The modern flow of information is driving illegal immigration, according to multiple Border Patrol sector chiefs. If released into the interior of the U.S., some illegal aliens allegedly share their success on social media, or call home and encourage family or friends to cross the border and join them in America, furthering a cycle of illegal border crossings.
Illegal aliens cross into the “Del Rio Sector in large part because of the message that is transmitted among the migrant population,” Jason Owens told staff members of the House Homeland Security Committee during an interview in May and shared with The Daily Signal Thursday. Owens, who has since been promoted to Border Patrol chief, was serving as chief patrol agent of the Del Rio Sector at the time of the interview with House Homeland Security staff.
“When you have folks that make the trip and they come across, they’re in communication with the folks that are back in their home country or their families who may also be thinking about making that journey,” Owens said. “And if they perceive it to be safer or more expedient, they give recommendations, and they do that by phone, they do that on social media outlets.”
The Del Rio Sector in Texas is one of nine border sectors along America’s border with Mexico, and tends to be one of the higher trafficked areas of the border. In fiscal year 2023, which ended Sept. 30, Customs and Border Protection encountered 393,226 illegal aliens in the Del Rio Sector.

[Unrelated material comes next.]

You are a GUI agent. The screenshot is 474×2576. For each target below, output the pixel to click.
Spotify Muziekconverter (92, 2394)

“I believe that the migrants communicate the entirety of their experience to their friends and family back home, and that would include what their experience was with whatever processing pathway they were put into,” Owens said.
The “processing pathways” Owens references include the Biden administration’s “lawful pathways,” which have allowed for the release of illegal aliens into the interior of the U.S.

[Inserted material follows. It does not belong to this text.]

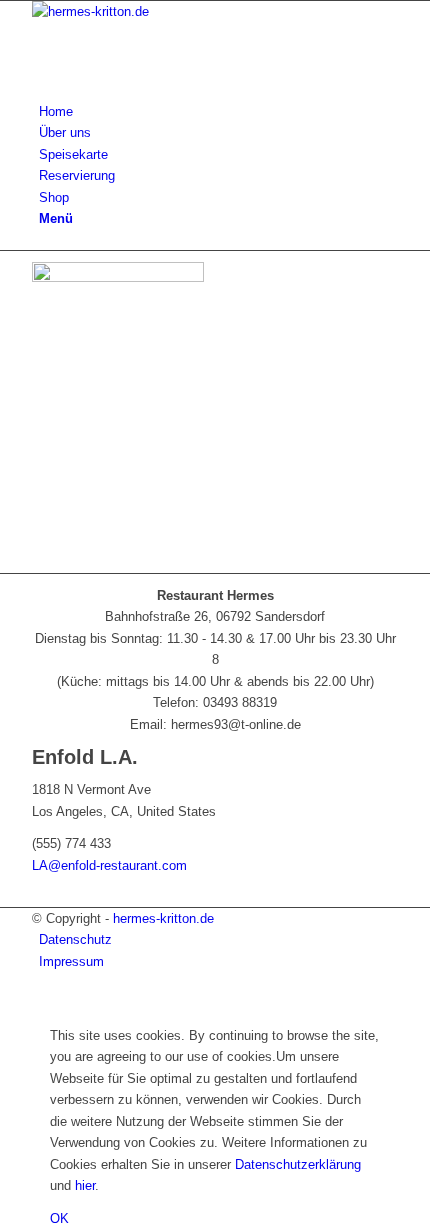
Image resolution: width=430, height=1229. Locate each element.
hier (85, 1185)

In October, the House Judiciary Committee released findings that at least 3.8 million illegal aliens either have been released into the nation’s interior or successfully evaded the Border Patrol to enter the country since President Joe Biden took office Jan. 20, 2021.
Owens’ observations regarding the communication flow between migrants is not unique to the Del Rio Sector, according to comments made by other sector chiefs during a series of interviews with House Homeland Security staffers conducted between the beginning of May and end of September.
When asked what factors draw migrants to cross the border into the U.S., Rio Grande Valley Sector Chief Patrol Agent Gloria Chavez said, “It would be families that are already in the United States pulling their relatives, you know, encouraging their relatives to come out.”
Other pull factors include “companies or organizations that are hiring these individuals in the United States that others have told them, ‘Hey, you can get a job here,’ type thing. I think it’s the feedback that people that are here already provide them to encourage them to come,” Chavez said.
During an interview with Laredo Sector Chief Patrol Agent Joel Martinez, a Homeland Security staffer asked whether illegal aliens would still come to the U.S. even after being informed that the journey was hard and long if they knew they would be released into the U.S.
“Yes,” Martinez answered.
“How else do they find out about information?” the staffer pressed. “It’s not just the cartel, right? Family that’s already come, do they call back?”
“Yes,” the agent said.
“And some people … wait in Mexico to see if the people they were with are successful before they cross?”
“Yes,” he said.
“Do you think that that has a large influence on whether a person decides to cross into the United States?” the Homeland Security staff member asked.
“Yes,” Martinez responded.
The widespread use of social media has also made it easy for migrants and “smuggling outfits” to use platforms like TikTok to share how and where to cross the border illegally, Yuma Sector Deputy Chief Patrol Agent Dustin Caudle said during his interview with representatives from the House Homeland Security Committee.
TikTok videos show migrant’s “firsthand accounts of which trails to take, where the border wall ended, which gap to exploit, you know, where to stay, all of those things,” Caudle said.
The information dissemination has changed the patterns of illegal immigration, according to El Paso Sector Chief Patrol Agent Anthony Good and Tucson Sector Chief Patrol Agent John Modlin.
If an illegal alien is released from Customs and Border Protection, Good says, “then that person that was released will get on social media and say, ‘Hey, look at me, I’ve been released.’ And then that creates a draw specifically to that area,” he said. “So, if it happens in El Paso and they post that on social media, that will create a draw to El Paso, same for any other sector.”
Modlin told Homeland Security Committee staff members that when he started his career, “immigration flows took months to change, and now it seemingly can change overnight because people are livestreaming themselves crossing the border. They’re sending it back to—their families are seeing it. People in the area they come from see it.”
The Tucson Sector chief added that “there’s not the air of mystery to the border that there used to be, because people can leave their country and then, however long it takes them, a couple weeks to get here, and then they’re inside the United States, and then they’re in Kansas City, or they’re wherever their destination is, they’re there and they’re in communication with their families.”
CBP encountered a record 2.4 million illegal aliens at the southern border in fiscal year 2023, and over 6.6 million illegal aliens have been encountered at the U.S. border with Mexico since the start of the Biden administration.